» **Activity**
Within the lines below, find those that hold the string "computer" and copy each one.

(Extracted data Opens)

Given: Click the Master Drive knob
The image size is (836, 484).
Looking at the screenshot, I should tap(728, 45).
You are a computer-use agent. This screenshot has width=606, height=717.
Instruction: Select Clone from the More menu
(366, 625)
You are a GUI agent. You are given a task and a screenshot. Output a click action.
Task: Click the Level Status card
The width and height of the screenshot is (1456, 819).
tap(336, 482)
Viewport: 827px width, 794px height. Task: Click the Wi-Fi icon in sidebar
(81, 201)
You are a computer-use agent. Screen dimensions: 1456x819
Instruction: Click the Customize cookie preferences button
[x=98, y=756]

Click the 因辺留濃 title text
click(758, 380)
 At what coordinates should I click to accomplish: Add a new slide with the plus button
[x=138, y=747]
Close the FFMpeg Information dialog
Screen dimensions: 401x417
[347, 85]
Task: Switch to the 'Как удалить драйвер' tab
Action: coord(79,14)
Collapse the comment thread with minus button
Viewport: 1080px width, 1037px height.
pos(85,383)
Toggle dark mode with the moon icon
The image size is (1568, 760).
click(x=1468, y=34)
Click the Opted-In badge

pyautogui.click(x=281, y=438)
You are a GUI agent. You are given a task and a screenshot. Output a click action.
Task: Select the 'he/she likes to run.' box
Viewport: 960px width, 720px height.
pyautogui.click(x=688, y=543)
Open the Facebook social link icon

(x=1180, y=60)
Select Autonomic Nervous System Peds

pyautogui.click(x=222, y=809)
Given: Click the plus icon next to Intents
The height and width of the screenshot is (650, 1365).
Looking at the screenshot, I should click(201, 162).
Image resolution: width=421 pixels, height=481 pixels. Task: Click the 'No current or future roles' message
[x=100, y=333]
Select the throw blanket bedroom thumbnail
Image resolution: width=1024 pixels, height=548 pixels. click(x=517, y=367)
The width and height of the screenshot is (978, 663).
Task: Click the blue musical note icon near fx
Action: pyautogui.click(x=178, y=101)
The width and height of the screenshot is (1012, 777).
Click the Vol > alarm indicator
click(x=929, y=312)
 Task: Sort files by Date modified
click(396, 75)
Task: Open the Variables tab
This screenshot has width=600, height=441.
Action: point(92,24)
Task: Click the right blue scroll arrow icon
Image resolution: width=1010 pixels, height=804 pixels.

(Extracted data Closes)

» **Response**
You are a computer-use agent. This screenshot has width=606, height=717.
You are a computer-use agent. Screen dimensions: 1456x819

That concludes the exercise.